Les Russes ont coupé, le 3 février, la principale route de ravitaillement des combattants tchétchènes, qui tiennent un tiers de Grozny, tandis que l’OSCE a adopté, avec l’aval de Moscou, un document symbolique demandant un « cessez-le-feu immédiat pour empêcher une catastrophe humanitaire ».

Appuyées par des bombardements aériens et des attaques d’hélicoptères, qui se poursuivaient samedi 4 février, les forces russes se sont emparées, vendredi, d’un carrefour stratégique à une douzaine de kilomètres au sud-est de Grozny, coupant la principale route de ravitaillement des combattants tchétchènes qui tiennent encore les quartiers sud-est de la capitale, selon l’envoyé spécial de l’AFP, Sebastian Smith.

Armés de kalachnikovs et de lance-roquettes antichars, une centaine de combattants tchétchènes étaient regroupés, vendredi 3 février, au sud de ce carrefour pour contre-attaquer. Pour soutenir la percée de son infanterie et de ses chars, l’aviation de l’armée russe a violemment bombardé la capitale, après une accalmie de quelques jours.

A Grozny, les forces tchétchènes tiennent toujours, malgré un déluge d’obus, au moins un tiers de la ville, au sud de la rivière Sounja, qui marque la ligne de front. A l’est de la capitale tchétchène, les villes d’Argoun (16 kilomètres à l’est) et de Goudermes (30 kilomètres) résistent toujours avec détermination, même si les combattants y manquent d’armes, selon l’AFP. A l’ouest de la capitale, les forces russes n’ont toujours pas réussi à s’emparer de Samaskhi, à une trentaine de kilomètres de Grozny, rapporte Reuter. Attaquée en début de semaine par une colonne blindée russe, cette bourgade a été durement bombardée par les Russes après une contre-attaque victorieuse des forces tchétchènes. Les Tchétchènes contrôlent aussi tout le sud du pays, les villes de Chali, Stari Atagui, au pied du Caucase, sans parler des montagnes elles-mêmes, refuge traditionnel de la résistance tchétchène à la conquête russe.

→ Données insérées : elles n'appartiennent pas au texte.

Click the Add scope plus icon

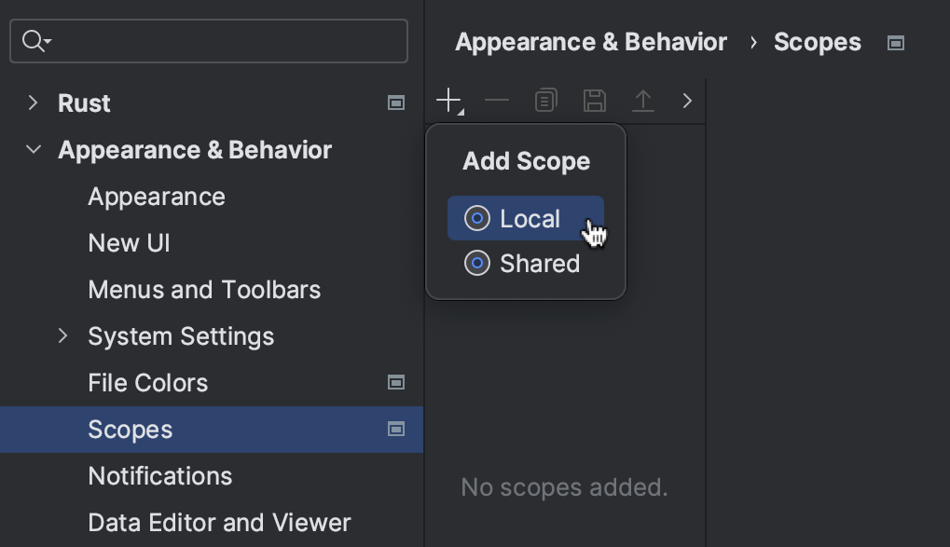tap(447, 100)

Même si les forces russes ont effectué, vendredi, une percée, en passant entre les points de force de la résistance tchétchène, tentant visiblement d’isoler Grozny des autres bastions tchétchènes, le « nettoyage » de la petite République pourrait encore durer des semaines, voire des mois, alors que les Russes ont concentré des moyens énormes face à quelques poignées de combattants.

De plus, à l’image des raids actuellement menés de nuit par les Tchétchènes, les « zones contrôlées » par les Russes risquent ensuite d’être la cible d’actions de commando. Cette « insécurité» a déjà fait déraper Moscou dans la répression aveugle. Suspectés d’être des combattants, les civils sont arrêtés, détenus, parfois torturés, dans des « centres de tri » (Le Monde des 2 et 3 février).

Malgré la poursuite de la guerre à outrance, l’Organisation sur la coopération et la sécurité en Europe (OSCE) a adopté, vendredi à Vienne, avec l’aval des Russes, un « document » sans caractère juridique, mais qualifié d’« inespéré» par des diplomates. Ce texte « souligne la nécessité urgente d’un cessez-le-feu immédiat pour empêcher une catastrophe humanitaire ». Moscou refuse toute trêve depuis le début des opérations, le 11 décembre 1994.

Même si elles exécutent les ordres, les forces russes semblent plus audacieuses dans leurs protestations contre la guerre que la communauté internationale. Anatoli Koulikov, le général du ministère de l’intérieur devenu commandant des « opérations de police » en Tchétchénie, s’est déclaré « pas trop content » de ses nouvelles fonctions. Le général de l’armée russe Lev Rokhline, l’un des plus connus des opérations en Tchétchénie, a indiqué à l’hebdomadaire Argoumenti i Fakti avoir refusé le titre de « héros de la Russie », le plus prestigieux à l’heure actuelle. Contredisant la thèse officielle de l’« opération de police contre des bandits armés », le général estime que le conflit en Tchétchénie est « une guerre civile ». Critiquant violemment les hommes politiques russes « mafieux », le général Rokhline affirme que des prisonniers russes se sont même mis à se battre du côté tchétchène.